Content starts

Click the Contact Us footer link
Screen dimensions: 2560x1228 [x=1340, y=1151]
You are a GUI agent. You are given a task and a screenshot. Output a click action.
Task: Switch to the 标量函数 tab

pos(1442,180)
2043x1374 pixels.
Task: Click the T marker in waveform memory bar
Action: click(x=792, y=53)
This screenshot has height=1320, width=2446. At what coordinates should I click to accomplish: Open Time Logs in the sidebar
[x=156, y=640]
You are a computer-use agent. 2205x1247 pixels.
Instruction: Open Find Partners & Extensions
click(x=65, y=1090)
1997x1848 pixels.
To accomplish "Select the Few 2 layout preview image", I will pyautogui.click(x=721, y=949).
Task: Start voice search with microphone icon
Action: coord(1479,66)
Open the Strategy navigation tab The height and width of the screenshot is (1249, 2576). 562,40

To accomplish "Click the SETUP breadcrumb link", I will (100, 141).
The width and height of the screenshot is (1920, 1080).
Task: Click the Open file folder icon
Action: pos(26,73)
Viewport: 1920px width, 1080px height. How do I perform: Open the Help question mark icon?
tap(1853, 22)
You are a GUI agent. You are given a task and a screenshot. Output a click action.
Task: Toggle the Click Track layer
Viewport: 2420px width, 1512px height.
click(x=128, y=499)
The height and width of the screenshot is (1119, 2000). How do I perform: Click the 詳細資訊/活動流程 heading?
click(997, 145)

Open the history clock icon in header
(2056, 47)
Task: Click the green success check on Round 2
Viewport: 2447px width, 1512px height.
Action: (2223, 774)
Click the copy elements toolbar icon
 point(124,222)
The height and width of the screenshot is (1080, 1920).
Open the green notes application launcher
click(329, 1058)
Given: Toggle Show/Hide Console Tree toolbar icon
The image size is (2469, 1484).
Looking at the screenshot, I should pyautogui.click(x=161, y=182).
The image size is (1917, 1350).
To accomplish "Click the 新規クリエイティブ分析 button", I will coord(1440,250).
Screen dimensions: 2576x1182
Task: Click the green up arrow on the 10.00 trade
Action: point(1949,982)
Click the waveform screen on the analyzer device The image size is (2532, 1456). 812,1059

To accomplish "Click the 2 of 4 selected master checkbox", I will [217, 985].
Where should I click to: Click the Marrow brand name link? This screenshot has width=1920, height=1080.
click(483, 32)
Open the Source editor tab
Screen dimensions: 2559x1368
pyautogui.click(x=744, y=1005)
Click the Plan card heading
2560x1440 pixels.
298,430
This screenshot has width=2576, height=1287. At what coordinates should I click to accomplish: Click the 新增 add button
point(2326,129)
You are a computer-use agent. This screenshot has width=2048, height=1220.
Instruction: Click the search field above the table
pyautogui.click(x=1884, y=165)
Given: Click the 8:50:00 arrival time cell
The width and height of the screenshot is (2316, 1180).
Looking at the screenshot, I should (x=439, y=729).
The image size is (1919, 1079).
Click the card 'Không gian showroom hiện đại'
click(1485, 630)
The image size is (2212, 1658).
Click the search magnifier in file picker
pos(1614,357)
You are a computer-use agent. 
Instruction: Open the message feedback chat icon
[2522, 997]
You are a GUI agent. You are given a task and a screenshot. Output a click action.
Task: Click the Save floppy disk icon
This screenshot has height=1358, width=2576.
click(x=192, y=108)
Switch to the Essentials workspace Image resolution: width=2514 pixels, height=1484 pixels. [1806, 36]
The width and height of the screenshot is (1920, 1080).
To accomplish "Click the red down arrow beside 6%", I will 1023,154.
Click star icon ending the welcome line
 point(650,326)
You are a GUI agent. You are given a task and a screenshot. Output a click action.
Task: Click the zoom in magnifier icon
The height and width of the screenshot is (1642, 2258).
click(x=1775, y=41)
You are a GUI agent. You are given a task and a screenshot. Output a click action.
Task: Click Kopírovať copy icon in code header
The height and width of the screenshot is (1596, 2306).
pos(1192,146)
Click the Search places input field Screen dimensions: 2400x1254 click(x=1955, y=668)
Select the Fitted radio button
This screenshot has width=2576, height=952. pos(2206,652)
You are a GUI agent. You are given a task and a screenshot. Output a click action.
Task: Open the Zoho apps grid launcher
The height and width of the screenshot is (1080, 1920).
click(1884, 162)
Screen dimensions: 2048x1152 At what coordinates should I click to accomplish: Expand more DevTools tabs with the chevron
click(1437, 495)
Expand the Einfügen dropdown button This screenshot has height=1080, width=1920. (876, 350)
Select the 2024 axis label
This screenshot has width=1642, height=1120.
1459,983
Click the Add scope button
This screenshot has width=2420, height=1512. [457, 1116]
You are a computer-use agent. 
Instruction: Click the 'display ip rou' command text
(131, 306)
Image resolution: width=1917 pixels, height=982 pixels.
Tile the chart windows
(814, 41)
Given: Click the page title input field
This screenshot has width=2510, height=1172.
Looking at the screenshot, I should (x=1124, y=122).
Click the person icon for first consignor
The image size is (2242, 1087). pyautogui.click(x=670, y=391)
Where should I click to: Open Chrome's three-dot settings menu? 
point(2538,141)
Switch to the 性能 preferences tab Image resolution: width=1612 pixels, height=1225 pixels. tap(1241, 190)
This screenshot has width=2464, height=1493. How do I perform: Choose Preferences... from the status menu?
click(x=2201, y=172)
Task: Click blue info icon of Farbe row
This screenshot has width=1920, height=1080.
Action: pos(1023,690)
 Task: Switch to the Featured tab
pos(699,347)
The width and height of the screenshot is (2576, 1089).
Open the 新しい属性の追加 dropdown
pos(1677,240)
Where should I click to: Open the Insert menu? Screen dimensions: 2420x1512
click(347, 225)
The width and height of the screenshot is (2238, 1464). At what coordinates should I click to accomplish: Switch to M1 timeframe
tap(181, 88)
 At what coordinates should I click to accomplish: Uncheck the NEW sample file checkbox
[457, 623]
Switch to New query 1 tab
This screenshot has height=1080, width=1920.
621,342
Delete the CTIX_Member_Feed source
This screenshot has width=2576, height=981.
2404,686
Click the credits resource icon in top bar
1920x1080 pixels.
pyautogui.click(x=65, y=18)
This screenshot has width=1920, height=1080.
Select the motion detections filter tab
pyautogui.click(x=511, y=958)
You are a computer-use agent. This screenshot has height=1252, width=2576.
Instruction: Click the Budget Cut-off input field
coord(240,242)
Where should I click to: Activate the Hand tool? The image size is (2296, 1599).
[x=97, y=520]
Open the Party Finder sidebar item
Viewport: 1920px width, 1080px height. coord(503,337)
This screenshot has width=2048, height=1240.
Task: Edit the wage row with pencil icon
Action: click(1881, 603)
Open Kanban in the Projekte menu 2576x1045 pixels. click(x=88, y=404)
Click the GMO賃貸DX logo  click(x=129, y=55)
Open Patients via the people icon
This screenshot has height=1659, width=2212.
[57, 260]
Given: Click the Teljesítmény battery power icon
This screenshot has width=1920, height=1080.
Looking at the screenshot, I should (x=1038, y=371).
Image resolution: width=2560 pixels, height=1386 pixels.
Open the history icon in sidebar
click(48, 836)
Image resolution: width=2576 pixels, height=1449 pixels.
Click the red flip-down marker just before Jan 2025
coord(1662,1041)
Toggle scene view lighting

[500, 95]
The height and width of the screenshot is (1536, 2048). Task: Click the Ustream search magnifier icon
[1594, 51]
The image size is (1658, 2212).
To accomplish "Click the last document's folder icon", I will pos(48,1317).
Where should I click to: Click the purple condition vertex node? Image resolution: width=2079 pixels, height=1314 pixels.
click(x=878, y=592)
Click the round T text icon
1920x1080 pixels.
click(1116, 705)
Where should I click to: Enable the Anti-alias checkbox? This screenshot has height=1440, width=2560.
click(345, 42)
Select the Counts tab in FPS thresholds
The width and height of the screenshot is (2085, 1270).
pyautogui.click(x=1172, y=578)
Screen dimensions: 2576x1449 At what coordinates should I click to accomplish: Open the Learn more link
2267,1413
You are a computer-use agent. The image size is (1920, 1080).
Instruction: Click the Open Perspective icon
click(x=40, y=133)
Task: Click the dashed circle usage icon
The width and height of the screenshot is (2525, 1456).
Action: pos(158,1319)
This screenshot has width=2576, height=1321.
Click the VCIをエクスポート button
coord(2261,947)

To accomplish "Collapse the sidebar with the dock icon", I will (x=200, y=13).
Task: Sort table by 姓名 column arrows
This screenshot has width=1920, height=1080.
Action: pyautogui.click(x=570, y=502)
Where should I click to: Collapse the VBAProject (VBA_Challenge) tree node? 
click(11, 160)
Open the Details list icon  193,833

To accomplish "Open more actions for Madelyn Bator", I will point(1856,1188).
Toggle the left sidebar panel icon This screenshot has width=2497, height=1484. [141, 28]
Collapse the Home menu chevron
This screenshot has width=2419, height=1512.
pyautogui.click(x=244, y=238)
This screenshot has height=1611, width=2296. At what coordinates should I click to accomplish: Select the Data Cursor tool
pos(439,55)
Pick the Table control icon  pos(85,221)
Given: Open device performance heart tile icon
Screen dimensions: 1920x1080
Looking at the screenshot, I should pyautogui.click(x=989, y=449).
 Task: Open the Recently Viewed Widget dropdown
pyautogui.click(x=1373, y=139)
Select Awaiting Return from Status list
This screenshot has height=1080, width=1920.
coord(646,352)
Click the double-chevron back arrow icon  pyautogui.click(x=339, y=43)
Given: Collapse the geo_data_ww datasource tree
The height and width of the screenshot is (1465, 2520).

Content ends

**Work to complete:** Could you copy out every line in the material above that contains the string "computer"?

**Reply to the exercise:**
You are a computer-use agent. 2205x1247 pixels.
You are a computer-use agent. This screenshot has width=2048, height=1220.
You are a computer-use agent. 
You are a computer-use agent. 
You are a computer-use agent. This screenshot has height=1252, width=2576.
You are a computer-use agent. The image size is (1920, 1080).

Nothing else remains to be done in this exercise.